◆ SUPPLIED TEXT
==============================

Low-intensity exercise appears good for Parkinson's patients, study says

University of Maryland study could lead to new advice

  • Thomas Manning who has had Parkinson's for 10 years, exercises daily on the treadmill in his Scaggsville home.
Thomas Manning who has had Parkinson's for 10 years, exercises… (Amy Davis, Baltimore Sun )
April 15, 2011|By Meredith Cohn, The Baltimore Sun

Although doctors often advise Parkinson's disease patients to exercise — and the more intense the exercise, the better — new research from the University of Maryland Medical Center shows that long walks at a more comfortable pace may be the best medicine.

Dr. Lisa M. Shulman, co-director of the University of Maryland Parkinson's Disease and Movement Disorders Center, made the surprise discovery recently that low-intensity workouts make the most difference in mobility and gait, which become a problem for most of those who sufferer from the disease. The information could lead to new advice from doctors and give hope to patients who can't manage a tough workout.

"Difficulty walking is the greatest cause of disability in people with Parkinson's disease," said Shulman, also a professor of neurology. "These results have important implications for how we manage Parkinson's disease, since low-intensity exercise can be done by most people with Parkinson's, and our patients frequently ask what type of exercise they should be doing."

Parkinson's is a degenerative neurological disorder that affects an estimated one in 100 people, usually seniors but not always, according to the Michael J. Fox Foundation, which helped sponsor Shulman's research. An estimated 1 million Americans are living with the disease.

For her study presented to the American Academy of Neurology this week, Shulman brought 67 Parkinson's patients ages 40 to 80 to the Baltimore VA Medical Center three times a week for three months. She randomly assigned them to one of three groups. The first walked for 50 minutes at their normal pace on a treadmill. Another did faster, shorter workouts on a treadmill. A third group did stretching and resistance exercises.

She documented how fast and far the patients could walk, and the low-intensity group made the most progress. She also found that overall Parkinson's symptoms such as tremors improved in those who did the stretching.

"At the end of the day, how well you can perform daily activities is what's really most important," she said, adding that she'll now recommend a combination of walking and stretching several times a week.

Thomas Manning, a retired Scaggsville home inspector and study participant, was so impressed by his results in the treadmill study that he bought a machine for his house after the study ended. He now walks daily for the physical benefits and for the boost in confidence he gets every time he finishes.

Manning, 78, said he can't stand using a cane and wants to stay as mobile as possible for as long as possible. That means he's less of a burden on his family and can continue his part-time job in the stockroom at a Napa auto parts store — which he says also provides more physical and mental exercise.

==============================

Stored data entries:

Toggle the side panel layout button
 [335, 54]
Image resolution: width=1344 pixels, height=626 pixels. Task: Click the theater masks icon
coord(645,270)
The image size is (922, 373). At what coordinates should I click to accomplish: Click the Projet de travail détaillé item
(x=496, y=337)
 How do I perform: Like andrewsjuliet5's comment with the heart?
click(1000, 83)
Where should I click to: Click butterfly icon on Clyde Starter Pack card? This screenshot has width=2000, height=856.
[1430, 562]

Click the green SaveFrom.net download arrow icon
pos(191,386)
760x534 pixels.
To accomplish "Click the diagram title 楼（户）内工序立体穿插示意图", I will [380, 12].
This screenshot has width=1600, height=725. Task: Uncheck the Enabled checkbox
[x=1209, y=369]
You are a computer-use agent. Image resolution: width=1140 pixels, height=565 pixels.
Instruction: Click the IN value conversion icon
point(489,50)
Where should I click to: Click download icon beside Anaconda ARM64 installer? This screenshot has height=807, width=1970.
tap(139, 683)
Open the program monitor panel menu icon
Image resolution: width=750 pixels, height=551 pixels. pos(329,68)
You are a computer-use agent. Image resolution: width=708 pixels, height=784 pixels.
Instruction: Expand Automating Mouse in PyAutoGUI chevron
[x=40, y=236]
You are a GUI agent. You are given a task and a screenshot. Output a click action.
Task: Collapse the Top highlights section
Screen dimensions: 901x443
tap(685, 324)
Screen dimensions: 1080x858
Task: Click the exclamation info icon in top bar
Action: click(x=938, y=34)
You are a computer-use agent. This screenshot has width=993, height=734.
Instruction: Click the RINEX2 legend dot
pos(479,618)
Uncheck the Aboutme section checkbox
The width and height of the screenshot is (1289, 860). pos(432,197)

==============================

◆ PROBLEMS TO WORK ON
- a) Transcribe from the Parkinson's exercise article the passage from "For her study" to "times a week.".
- b) Answer these questions from the Parkinson's exercise article:
(i) How many patients took part in Shulman's study?
(ii) For how many minutes did the first group walk on a treadmill?
(iii) How old is Thomas Manning?
- c) Take the Parkinson's exercise article further, starting after its final sentence.

◆ ANSWERS BY ITEM
- a)
For her study presented to the American Academy of Neurology this week, Shulman brought 67 Parkinson's patients ages 40 to 80 to the Baltimore VA Medical Center three times a week for three months. She randomly assigned them to one of three groups. The first walked for 50 minutes at their normal pace on a treadmill. Another did faster, shorter workouts on a treadmill. A third group did stretching and resistance exercises.

She documented how fast and far the patients could walk, and the low-intensity group made the most progress. She also found that overall Parkinson's symptoms such as tremors improved in those who did the stretching.

"At the end of the day, how well you can perform daily activities is what's really most important," she said, adding that she'll now recommend a combination of walking and stretching several times a week.

- b)
(i) 67
(ii) 50 minutes
(iii) 78

- c)
"Exercise is the name of the game," he said. "I'm a convert."

Other researchers have studied exercise for Parkinson's patients and seen benefits, though they aren't entirely sure how it works. They say that, in general, Parkinson's disease isn't completely understood. It's frequently misdiagnosed because there is not a test to confirm its presence.

Doctors believe Parkinson's results from the loss of cells in the brain that produce dopamine, a chemical that delivers signals within the brain that coordinate movement. As patients lose dopamine, they lose control.

The disease, thought to be caused by genetic and environmental factors, can progress at different rates in people, and symptoms can vary. Manning, for example, said his Parkinson's developed about a decade ago after he was bitten by a tick and came down with Lyme disease. His physical symptoms are not readily noticeable, except for a slight tremor sometimes in his right hand.

Tremors are a telltale sign of the disease. The Fox foundation says other symptoms are slowness of movement, balance problems, rigidity and reduced facial expression. They can also include cognitive impairment, mood disorders, sleeplessness, loss of ability to smell, drooling and low blood pressure.

The Fox foundation and other Parkinson's groups already advise sufferers to exercise, though some, like the National Parkinson Foundation, point to research supporting more intense exercise. Todd Sherer, Fox's chief program officer, said it's probably too early to recommend only low-intensity exercise and stretching, but based on the new research and other studies, doctors should be talking about exercise with all their Parkinson's patients.

Sherer said the foundation will continue to fund exercise research and hopes in coming years to make specific recommendations to the public and to doctors.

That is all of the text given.